# why gto so heavy?



## chris8299s (Dec 15, 2004)

i was just wondering why the 04 and 05 GTOs are so heavy? what are the best ways to decrease the weight? thanks


----------



## djdub (Oct 23, 2004)

chris8299s said:


> i was just wondering why the 04 and 05 GTOs are so heavy? what are the best ways to decrease the weight? thanks


Try this
http://www.gtoforum.com/showthread.php?t=786&highlight=weight+reduction 
or this
http://www.gtoforum.com/showthread.php?t=83&highlight=weight+reduction 
or this
http://www.gtoforum.com/showthread.php?t=526&highlight=weight 
or this
http://www.gtoforum.com/showthread.php?t=316&highlight=weight 
or better yet, try the search button.
I swear it doesn't bite.


----------



## chris8299s (Dec 15, 2004)

*thanks*

thanks for the links.

what does "SLP" mean in this sentence: "you can drop several pounds by replacing the oem skidplate with SLP's"

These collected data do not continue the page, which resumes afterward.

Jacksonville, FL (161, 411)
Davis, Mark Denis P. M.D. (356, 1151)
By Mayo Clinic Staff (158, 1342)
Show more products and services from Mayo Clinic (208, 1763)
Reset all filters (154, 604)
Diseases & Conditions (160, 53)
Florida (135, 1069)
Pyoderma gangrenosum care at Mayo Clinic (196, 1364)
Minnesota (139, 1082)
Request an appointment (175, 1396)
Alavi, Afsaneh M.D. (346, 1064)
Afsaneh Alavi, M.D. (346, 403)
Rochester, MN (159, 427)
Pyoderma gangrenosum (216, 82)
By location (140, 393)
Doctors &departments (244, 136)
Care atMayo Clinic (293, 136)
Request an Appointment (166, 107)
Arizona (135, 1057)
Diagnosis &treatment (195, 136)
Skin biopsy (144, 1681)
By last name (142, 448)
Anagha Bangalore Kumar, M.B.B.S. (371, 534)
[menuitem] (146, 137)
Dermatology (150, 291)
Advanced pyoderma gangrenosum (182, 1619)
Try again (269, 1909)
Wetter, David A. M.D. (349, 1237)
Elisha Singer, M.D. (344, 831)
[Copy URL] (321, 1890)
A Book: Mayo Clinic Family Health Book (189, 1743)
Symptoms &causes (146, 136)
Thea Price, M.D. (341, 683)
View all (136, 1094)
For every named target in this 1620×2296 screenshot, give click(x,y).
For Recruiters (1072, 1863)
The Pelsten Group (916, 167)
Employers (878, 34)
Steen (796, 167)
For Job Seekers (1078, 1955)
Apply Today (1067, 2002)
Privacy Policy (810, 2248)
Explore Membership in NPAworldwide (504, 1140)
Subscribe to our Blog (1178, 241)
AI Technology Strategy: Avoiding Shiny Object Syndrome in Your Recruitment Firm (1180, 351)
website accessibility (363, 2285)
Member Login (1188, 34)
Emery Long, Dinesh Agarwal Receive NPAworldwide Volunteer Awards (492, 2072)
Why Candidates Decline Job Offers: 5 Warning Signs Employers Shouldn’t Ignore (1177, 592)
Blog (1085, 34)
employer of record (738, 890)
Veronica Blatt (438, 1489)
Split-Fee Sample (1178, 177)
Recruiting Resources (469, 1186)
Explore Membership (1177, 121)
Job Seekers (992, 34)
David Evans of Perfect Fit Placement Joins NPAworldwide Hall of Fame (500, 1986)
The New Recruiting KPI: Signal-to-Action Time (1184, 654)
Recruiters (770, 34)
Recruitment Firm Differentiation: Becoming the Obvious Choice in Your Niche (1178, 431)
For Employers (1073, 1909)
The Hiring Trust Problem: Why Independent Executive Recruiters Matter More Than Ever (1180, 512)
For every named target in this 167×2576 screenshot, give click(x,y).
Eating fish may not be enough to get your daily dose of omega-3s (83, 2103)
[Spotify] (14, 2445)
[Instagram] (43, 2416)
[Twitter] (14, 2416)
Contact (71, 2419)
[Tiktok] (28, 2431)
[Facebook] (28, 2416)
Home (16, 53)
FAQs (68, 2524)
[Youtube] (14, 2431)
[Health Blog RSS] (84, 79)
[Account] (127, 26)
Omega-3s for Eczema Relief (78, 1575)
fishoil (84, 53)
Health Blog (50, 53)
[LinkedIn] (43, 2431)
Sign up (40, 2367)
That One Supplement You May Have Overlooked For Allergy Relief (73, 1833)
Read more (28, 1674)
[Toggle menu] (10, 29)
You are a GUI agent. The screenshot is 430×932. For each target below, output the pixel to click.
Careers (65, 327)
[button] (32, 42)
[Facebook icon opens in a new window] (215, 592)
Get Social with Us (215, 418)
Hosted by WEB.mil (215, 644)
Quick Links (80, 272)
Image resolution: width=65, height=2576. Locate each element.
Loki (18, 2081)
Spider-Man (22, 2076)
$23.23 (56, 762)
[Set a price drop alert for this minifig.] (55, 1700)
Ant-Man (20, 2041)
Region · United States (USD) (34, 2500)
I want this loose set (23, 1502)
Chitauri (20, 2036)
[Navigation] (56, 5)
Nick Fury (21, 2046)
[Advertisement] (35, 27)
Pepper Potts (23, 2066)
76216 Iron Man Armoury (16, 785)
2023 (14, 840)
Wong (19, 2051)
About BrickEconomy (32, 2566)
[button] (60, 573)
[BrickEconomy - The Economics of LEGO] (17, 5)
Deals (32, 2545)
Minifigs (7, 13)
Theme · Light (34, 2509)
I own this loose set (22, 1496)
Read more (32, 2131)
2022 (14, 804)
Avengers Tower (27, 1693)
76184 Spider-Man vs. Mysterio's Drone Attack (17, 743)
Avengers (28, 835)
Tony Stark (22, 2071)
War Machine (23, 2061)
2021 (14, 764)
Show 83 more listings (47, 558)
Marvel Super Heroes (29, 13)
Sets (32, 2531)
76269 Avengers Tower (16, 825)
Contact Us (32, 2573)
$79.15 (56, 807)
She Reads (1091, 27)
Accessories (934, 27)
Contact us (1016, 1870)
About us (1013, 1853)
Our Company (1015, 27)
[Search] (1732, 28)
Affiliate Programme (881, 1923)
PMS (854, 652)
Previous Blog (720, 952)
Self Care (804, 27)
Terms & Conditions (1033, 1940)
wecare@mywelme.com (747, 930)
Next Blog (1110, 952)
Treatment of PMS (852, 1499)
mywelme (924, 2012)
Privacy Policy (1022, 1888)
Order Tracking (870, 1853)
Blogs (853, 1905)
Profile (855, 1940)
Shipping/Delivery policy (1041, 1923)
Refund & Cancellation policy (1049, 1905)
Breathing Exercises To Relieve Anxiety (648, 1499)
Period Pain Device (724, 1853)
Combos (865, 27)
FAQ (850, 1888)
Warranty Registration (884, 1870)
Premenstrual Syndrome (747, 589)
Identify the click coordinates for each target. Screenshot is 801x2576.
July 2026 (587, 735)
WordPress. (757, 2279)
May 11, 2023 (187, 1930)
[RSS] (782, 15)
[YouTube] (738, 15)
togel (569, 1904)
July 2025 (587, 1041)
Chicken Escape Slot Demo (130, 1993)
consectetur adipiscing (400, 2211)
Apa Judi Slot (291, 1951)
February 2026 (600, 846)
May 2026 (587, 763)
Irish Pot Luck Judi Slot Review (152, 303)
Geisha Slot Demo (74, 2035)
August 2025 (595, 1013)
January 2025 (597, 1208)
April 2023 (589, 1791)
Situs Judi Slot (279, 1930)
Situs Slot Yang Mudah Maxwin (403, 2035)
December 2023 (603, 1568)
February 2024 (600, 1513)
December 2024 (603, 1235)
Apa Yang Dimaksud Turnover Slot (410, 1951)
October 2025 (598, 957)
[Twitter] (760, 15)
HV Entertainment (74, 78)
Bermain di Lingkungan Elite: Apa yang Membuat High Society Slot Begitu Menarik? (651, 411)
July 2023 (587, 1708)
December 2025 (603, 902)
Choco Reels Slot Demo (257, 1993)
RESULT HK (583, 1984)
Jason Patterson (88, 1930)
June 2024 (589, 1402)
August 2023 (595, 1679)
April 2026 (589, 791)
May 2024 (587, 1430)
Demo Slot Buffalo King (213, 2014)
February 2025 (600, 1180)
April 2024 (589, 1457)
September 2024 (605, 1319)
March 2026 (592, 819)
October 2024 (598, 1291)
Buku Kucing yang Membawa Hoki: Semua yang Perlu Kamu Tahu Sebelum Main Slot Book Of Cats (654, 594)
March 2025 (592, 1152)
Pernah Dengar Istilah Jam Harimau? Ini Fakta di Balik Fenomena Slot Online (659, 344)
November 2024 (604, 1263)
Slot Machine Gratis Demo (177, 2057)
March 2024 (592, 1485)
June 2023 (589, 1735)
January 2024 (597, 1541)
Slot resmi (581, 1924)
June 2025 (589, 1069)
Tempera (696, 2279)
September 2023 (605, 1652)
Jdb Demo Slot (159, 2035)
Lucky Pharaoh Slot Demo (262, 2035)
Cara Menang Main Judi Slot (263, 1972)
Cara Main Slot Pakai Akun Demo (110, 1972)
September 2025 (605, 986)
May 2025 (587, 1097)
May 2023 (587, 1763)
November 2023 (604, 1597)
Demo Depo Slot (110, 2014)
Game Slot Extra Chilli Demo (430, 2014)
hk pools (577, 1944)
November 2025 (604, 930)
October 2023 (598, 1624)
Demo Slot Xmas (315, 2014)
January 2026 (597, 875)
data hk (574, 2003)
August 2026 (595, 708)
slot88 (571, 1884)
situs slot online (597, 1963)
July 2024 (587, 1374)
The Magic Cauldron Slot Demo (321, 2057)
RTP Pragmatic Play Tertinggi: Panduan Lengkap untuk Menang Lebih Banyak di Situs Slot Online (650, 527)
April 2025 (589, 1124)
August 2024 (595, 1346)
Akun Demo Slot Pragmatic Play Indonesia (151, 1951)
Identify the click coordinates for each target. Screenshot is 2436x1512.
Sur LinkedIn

what does "BMR" mean in this sentence: "you can replace the skid plate with a lighter BMR one"


----------



## djdub (Oct 23, 2004)

chris8299s said:


> thanks for the links.
> 
> what does "SLP" mean in this sentence: "you can drop several pounds by replacing the oem skidplate with SLP's"
> 
> what does "BMR" mean in this sentence: "you can replace the skid plate with a lighter BMR one"


Those would be the names of performance parts companies.


----------